Décadence

On a l'habitude d'associer la décadence à la dégradation de moeurs. «Aux hommes de la fin du XIXe siècle, écrit Marguerite Yourcenar, la décadence romaine apparaissait sous l'aspect de patriciens couronnés de roses s'appuyant du coude sur des coussins ou de belles filles, ou encore, comme les a rêvés Verlaine, composant des acrostiches indolents en regardant passer les grands barbares blancs. Nous sommes mieux renseignés sur la manière dont une civilisation finit par finir. Ce n'est pas par des abus, des vices ou des crimes qui sont de tous les temps, et rien ne prouve que la cruauté d'Aurélien ait été pire que celle d'Octave, ou que la vénalité dans la Rome de Didius Julianus ait été plus grande que dans celle de Sylla.»

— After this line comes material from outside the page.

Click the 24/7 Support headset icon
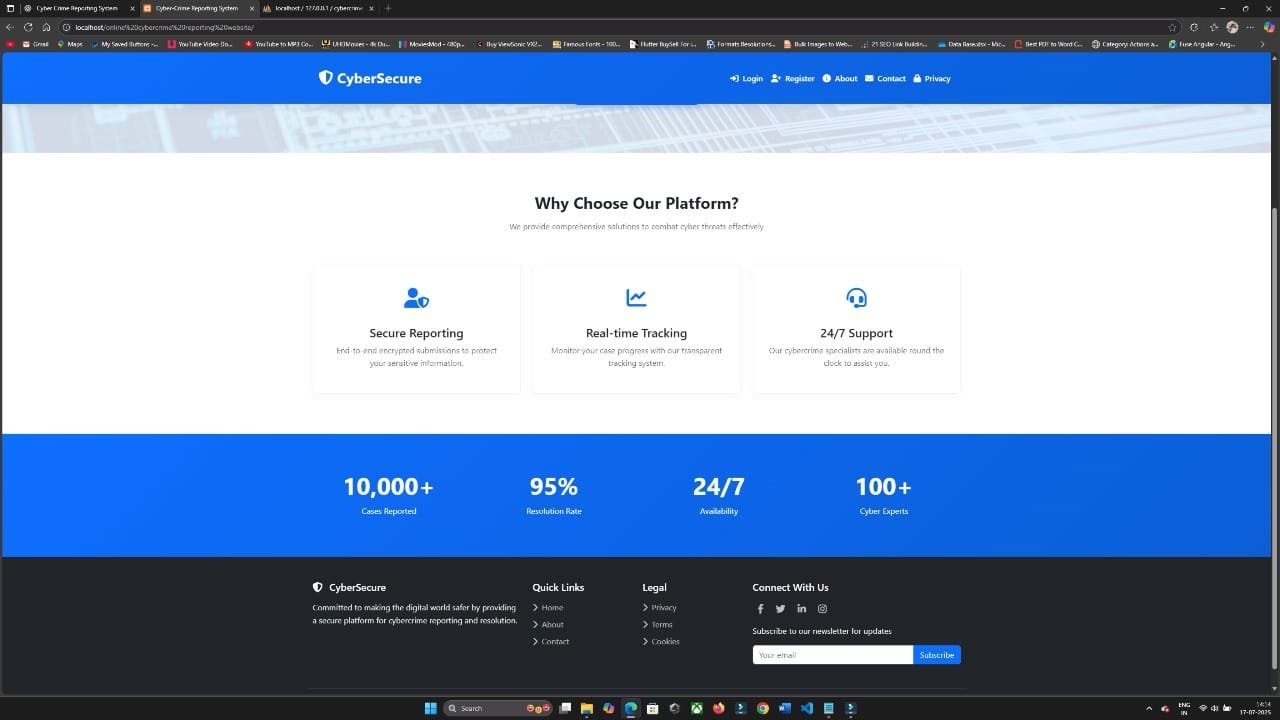 point(856,298)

Marguerite Yourcenar associe plutôt la décadence aux diverses formes de la démesure: gigantisme, gaspillage, enflure. «Les maux dont on meurt sont plus spécifiques, plus complexes, plus lents, parfois plus difficiles à découvrir ou à définir. Mais nous avons appris a découvrir ce gigantisme qui n'est que la contrefaçon malsaine d'une croissance, ce gaspillage qui fait croire a l'existence de richesses qu'on n'a déjà plus, cette pléthore si vite remplacée par la disette à la moindre crise, ces divertissements ménagés d'en haut, cette atmosphère d'inertie et de panique, d'autoritarisme et d'anarchie, ces réaffirmations pompeuses d'un grand passé au milieu de l'actuelle médiocrité et du présent désordre, ces réformes qui ne sont que des palliatifs et ces accès de vertu qui ne se manifestent que par des purges, ce goût du sensationnel qui finit par faire triompher la politique du pire, ces quelques hommes de génie mal secondés, perdus dans la foule des grossiers habiles, des fous violents, des honnêtes gens maladroits et des faibles sages. Le lecteur moderne est chez lui dans l'Histoire Auguste.»
    Marguerite Yourcenar, Mount Desert Island, 1958
Source: "Les visages de l'Histoire dans l'Histoire Auguste", Paris, Gallimard, 1962

Essentiel

«Le processus de déclin des civilisations est d'une grande complexité et il plonge ses racines dans la plus totale obscurité. Bien entendu, on peut trouver après coup de multiples explications et rationalisations, sans parvenir à dissiper le sentiment d'un irrationnel agissant au coeur même de ce processus. Les acteurs d'une civilisation bien déterminée, des grandes masses aux grands décideurs, même s'ils prennent plus ou moins conscience du processus de déclin, semblent impuissants à arrêter la chute de leur civilisation. Une chose est certaine : un grand décalage entre les mentalités des acteurs et les nécessités internes de développement d'un type de société, accompagne toujours la chute d'une civilisation. Tout se passe comme si les connaissances et les savoirs qu'une civilisation ne cesse d'accumuler ne pouvaient être intégrées dans l'être intérieur de ceux qui composent cette civilisation. Or, après tout, c'est l'être humain qui se trouve ou devrait se trouver au centre de toute civilisation digne de ce nom. »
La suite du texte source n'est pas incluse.